È un esempio virtuoso dell’unione fra cultura e digitale. Questo interessante strumento incentiva a muoversi sul territorio e permette alla popolazione di imparare a conoscere non solo le chiese, ma anche agli stucchi presenti su tante strutture ticinesi
don Claudio Premoli, presidente per la Commissione per l'arte sacra della Diocesi di Lugano

Fra turismo, cultura, religiosità

Alla presentazione erano presenti anche Jurij Meile (responsabile comunicazione dell’Agenzia turistica ticinese), Lara Calderari (caposervizio monumenti dell’Ufficio beni culturali del Canton Ticino) e don Claudio Premoli, presidente per la Commissione per l’arte sacra della Diocesi di Lugano.

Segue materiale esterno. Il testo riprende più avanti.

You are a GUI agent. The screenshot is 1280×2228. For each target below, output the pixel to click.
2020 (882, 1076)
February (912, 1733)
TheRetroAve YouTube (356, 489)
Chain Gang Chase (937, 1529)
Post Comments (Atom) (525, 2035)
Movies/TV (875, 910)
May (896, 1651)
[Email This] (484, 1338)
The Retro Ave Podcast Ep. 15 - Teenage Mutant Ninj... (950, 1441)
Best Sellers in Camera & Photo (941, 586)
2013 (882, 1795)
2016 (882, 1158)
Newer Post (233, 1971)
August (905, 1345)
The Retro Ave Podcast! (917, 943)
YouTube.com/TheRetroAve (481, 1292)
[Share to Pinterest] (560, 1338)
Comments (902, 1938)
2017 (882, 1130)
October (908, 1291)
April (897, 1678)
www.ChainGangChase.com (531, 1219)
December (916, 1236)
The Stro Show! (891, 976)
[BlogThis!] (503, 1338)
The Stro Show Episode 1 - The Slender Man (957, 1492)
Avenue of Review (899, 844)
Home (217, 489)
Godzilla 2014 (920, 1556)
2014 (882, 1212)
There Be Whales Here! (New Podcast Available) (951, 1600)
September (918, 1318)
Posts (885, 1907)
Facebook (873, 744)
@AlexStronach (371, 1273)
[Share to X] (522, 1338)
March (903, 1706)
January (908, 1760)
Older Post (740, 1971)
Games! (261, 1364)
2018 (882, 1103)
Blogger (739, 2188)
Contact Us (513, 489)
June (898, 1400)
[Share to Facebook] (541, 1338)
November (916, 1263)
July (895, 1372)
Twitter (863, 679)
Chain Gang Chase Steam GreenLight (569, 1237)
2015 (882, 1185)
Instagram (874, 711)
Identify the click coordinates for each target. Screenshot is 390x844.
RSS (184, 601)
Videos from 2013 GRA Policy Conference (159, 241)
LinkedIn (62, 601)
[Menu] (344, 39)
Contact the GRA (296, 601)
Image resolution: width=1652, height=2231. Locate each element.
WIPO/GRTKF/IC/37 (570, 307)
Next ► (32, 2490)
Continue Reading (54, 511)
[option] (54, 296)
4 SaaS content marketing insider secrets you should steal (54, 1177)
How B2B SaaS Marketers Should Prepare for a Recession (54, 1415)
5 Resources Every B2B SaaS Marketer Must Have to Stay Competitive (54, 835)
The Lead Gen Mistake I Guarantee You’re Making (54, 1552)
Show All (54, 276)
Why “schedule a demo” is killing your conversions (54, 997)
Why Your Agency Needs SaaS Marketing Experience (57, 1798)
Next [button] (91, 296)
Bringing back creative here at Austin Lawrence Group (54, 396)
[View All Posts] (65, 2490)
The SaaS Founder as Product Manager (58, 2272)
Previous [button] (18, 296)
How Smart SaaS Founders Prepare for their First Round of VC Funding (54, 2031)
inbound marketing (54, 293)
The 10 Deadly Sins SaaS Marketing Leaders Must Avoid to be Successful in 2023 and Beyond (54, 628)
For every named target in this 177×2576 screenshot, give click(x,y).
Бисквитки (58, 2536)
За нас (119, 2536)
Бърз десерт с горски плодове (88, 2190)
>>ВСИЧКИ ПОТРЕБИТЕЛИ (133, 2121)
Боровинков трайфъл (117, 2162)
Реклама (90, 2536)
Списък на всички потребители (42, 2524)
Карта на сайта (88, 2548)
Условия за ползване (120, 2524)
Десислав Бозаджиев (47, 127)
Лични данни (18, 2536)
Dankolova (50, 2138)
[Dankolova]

«Resta di Stucco è un progetto che mette in rete tutta la regione, con un’infinità di partner», ha cominciato Meile. «Ora, per noi di Ticino Turismo, si tratta di valorizzare e sostenere il lavoro effettuato dalla SUPSI. L’idea è promuovere un'immagine meno folcloristica e più incentrata sulla ricchezza culturale del territorio. Recentemente, gli sviluppi osservati nel turismo hanno portato a una crescita nelle richieste di esperienze personalizzate. In questo senso, Resta di Stucco rappresenta un esempio eccezionale per la sua diffusione sul territorio, per la sua capacità di aprire lo sguardo sull’immenso patrimonio culturale, per il suo essere ponte tra storia, tradizione e tecniche digitali innovative».

Calderari, dal canto suo, ha sottolineato il sostegno dell’Ufficio beni culturali: «Questo progetto fornisce conoscenza su più livelli: non solo storica, ma anche tecnica. Permette di apprendere le modalità con cui avviene il restauro e fa capire come gli stucchi rappresentino opere d’arte molto fragili, che possono avere facilmente degradi importanti e irreversibili». Dalle prime opere di salvaguardia degli stucchi, risalenti agli anni ’50, le tecniche sono cambiate molto, ha spiegato Calderari. «Oggi sappiamo che l’approccio radicale, conservare ciò che è rimasto, non basta per evitare danni futuri. Questa iniziativa sensibilizza e pone l’accento sull’importanza di una manutenzione costante. Per questo abbiamo appoggiato Resta di Stucco e concesso la posa negli edifici di totem, strutture semplici e non invasive. Si tratta di un’operazione sostenibile».

Ultimo a intervenire, don Claudio Premoli ha definito il progetto «un esempio virtuoso dell’unione fra cultura e digitale. Questo interessante strumento incentiva a muoversi sul territorio e permette alla popolazione di imparare a conoscere non solo le chiese, ma anche agli stucchi presenti su tante strutture ticinesi». Dal punto di vista religioso, continua Premoli, «Resta di Stucco permetterà di capire il come e il perché dell’iconografia. Il mio augurio? Che il lavoro cresce e venga ampliato, magari oltre lo stucco».